Sickle cell anaemia often leaves sufferers temporarily or permanently requiring a wheelchair, and Rodney was no exception to this. His experience of sometimes needing assistance getting around led him to create Psalms, a modified wheelchair programmed to move autonomously. This artwork was created a full five years before the first Roomba models became available, demonstrating the forward-thinking nature of the work created by Rodney and his collaborators, including the technologist Mike Philips. Two lightboxes showing key moments in the history of black sport point to Rodney’s participation as a founding member in the Blk Arts Group, which brought race relations to the fore in British art of the Eighties.

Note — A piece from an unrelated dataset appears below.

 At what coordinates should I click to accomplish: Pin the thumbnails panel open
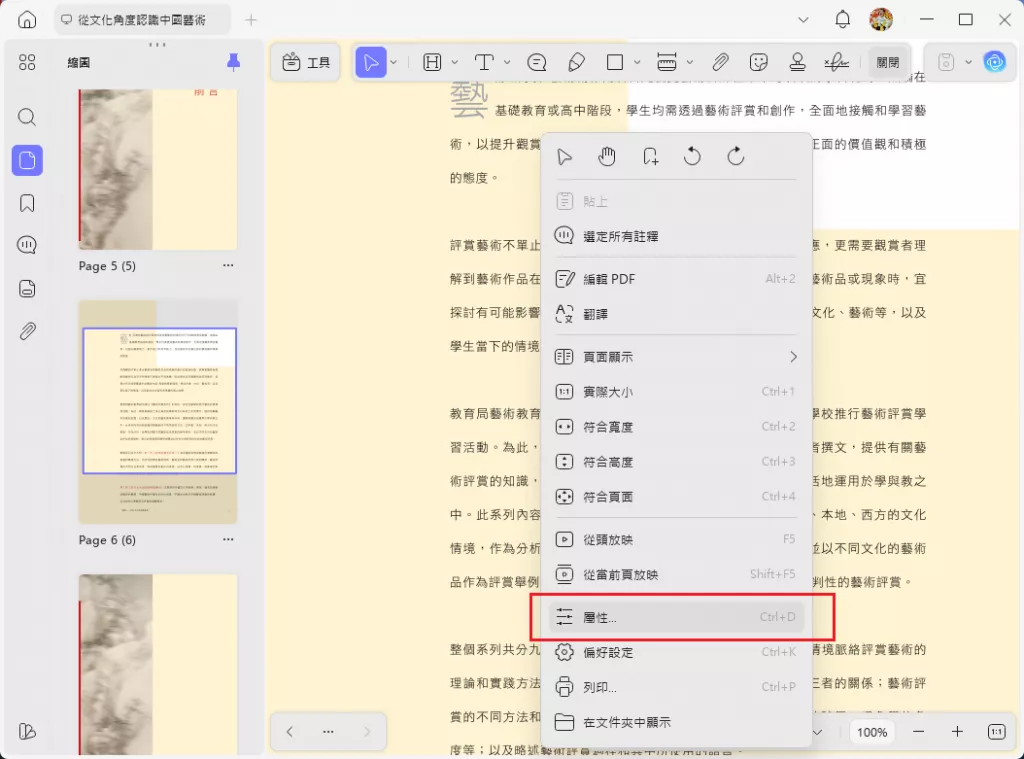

The work that left perhaps the strongest impression on me was the one Rodney made with Rose Finn-Kelcey, entitled Truth Dare, Double Dare. Invited to collaborate for an exhibition at Ikon Gallery in 1994, the pair spent several months attempting to make an artwork that was genuinely collaborative and respected both their positions. In the end, they exhibited an audio piece in which each artist in turn describes the frustrations they experienced in working together, and the thoughts and judgements they found themselves making about each other. It’s a very brave work, peeling back layers of civility and politeness to examine the defence mechanisms and points of resistance that so often come in to play, consciously or subconsciously, whenever two people are drawn into a relationship of personal or professional intimacy. It’s a sharp reminder of how, as the stakes increase, trust becomes that much more valuable and costly.
Reimagining Donald Rodney is on show at VIVID Projects, Birmingham until 5 November.